Exporting and Downloading Data Sets

The DiVA API enables you to define a Marqeta platform data set and export it as a compressed CSV or XLSX file. You can choose between Zip or Gzip compression. After export, you use the API to download the compressed file.

Exporting a data set as a file

You can export any data set as either a CSV or XLSX file by sending a GET request to the appropriate endpoint. To construct your endpoint URL, start with the URL you would use to retrieve that same data set in JSON format, for example:

     /views/authorizations/month?program=my_program

Then insert the export_type path parameter (either /csv or /xlsx) before the query string, for example:

     /views/authorizations/month/csv?program=my_program

By default, the resulting data set is compressed as a gz file. You can compress it as a zip file by including the compress query parameter, for example:

     /views/authorizations/month/csv?compress=zip&program=my_program

Because the export operation is processed asynchronously, you should receive an immediate 202 Accepted response. The JSON-formatted response body contains a token that you will use in downloading your data-set file, for example:

{
"token": "db63c24d8307c24b7e17d33735114dc8f807838a.csv.gz"
}


Downloading the exported file

The API returns up to 1,048,576 rows in a file export and can take several minutes to generate the file.

To retrieve your file, send a GET request to the /download?token={my_download_token} endpoint, where {my_download_token} is the value of the token field that was returned in response to your export request, for example:

     /download?token=db63c24d8307c24b7e17d33735114dc8f807838a.csv.gz

Note: The token value includes two filename extensions (for example, .csv.gz). You must include these extensions in your request URL.

The API returns one of these responses:

  • If the job is not finished – the 202 "Accepted" HTTP response code and a plain-text body containing the word Pending.
  • If the job is finished – the 200 "OK" HTTP response code and the file as an application/octet-stream.
  • If the job has expired – the 410 "Gone" HTTP response code. Completed jobs expire after 60 minutes.

When saving your file, use the same filename extensions you used in your URL request, for example: my_downloaded_file.csv.gz

The following example of Python code illustrates how you can download an exported report file in CSV format:

import requests
from requests.auth import HTTPBasicAuth
import time
import pandas as pd

# Constants for HTTP response codes
RC_SUCCESS = 200
RC_ACCEPTED = 202
RC_UNAUTHORIZED = 401

# Generate authentication string
username = 'APPLICATION_TOKEN' # replace APPLICATION_TOKEN with your application token
password = 'ACCESS_TOKEN' # replace ACCESS_TOKEN with your access token
basic_auth = HTTPBasicAuth(username, password)

# Download an exported file with the specified token
# Parameters:
# file_token - token of the file to download
# auth - authentication string
# base_url - base api path for download url
# retry_seconds - maximum time to retry, in seconds
def getCSV(file_token, auth, base_url, retry_seconds = 300):
           
            # Set timeout to current time plus maximum time to retry
            timeout = time.time() + retry_seconds

            # Build URL to download exported file
            download_file_url = base_url + '/download?token=' + file_token

            # Check status whether the file is ready for download
            code = requests.head(download_file_url, auth = basic_auth).status_code
            while (code != RC_SUCCESS) and time.time() < timeout:
                time.sleep(1)

==============================

> [STATED EXERCISE]: In the page on exporting and downloading data sets, how long after completion does an export job expire?

> [SOURCE EXCERPT]:
==============================

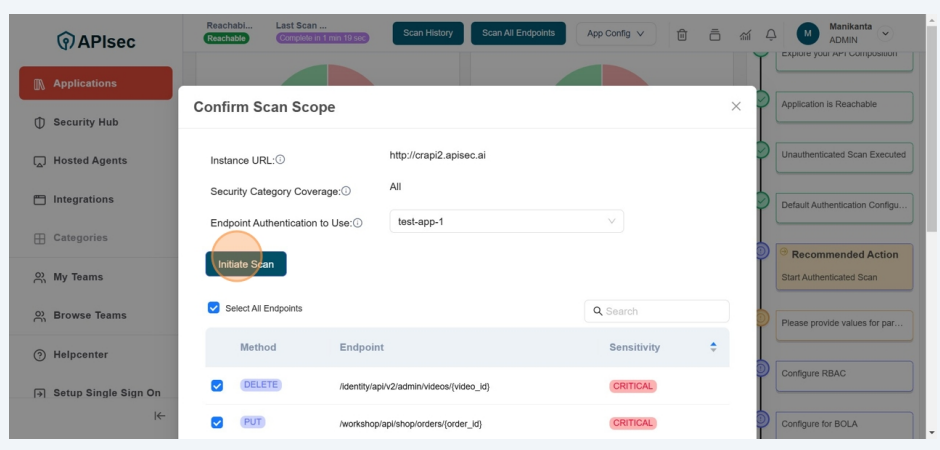This screenshot has height=450, width=940.
Task: Open the test-app-1 authentication dropdown
Action: point(506,221)
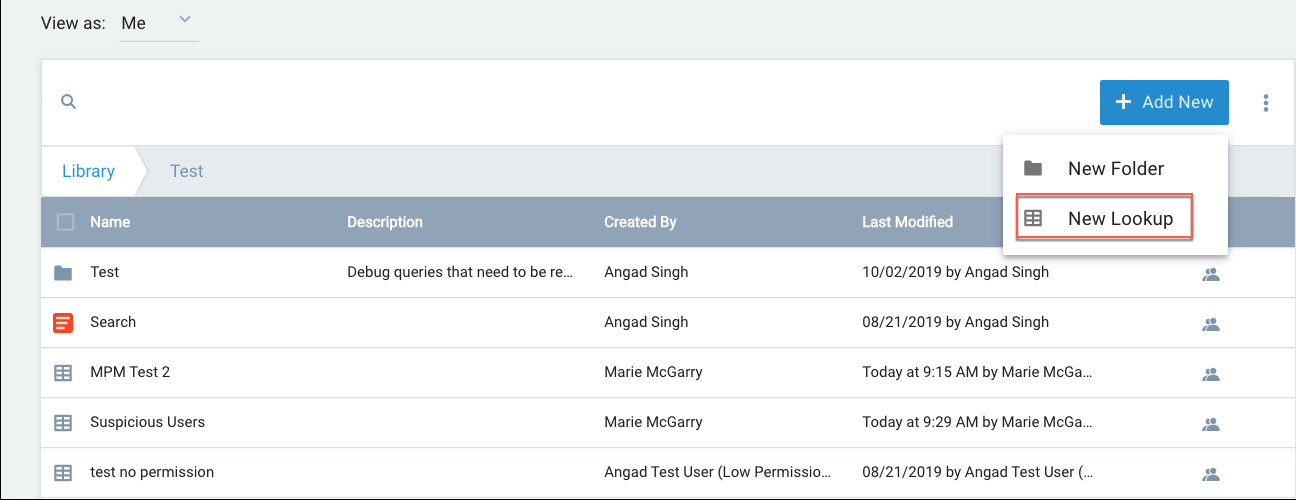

==============================

> [PROBLEM SOLUTION]: 60 minutes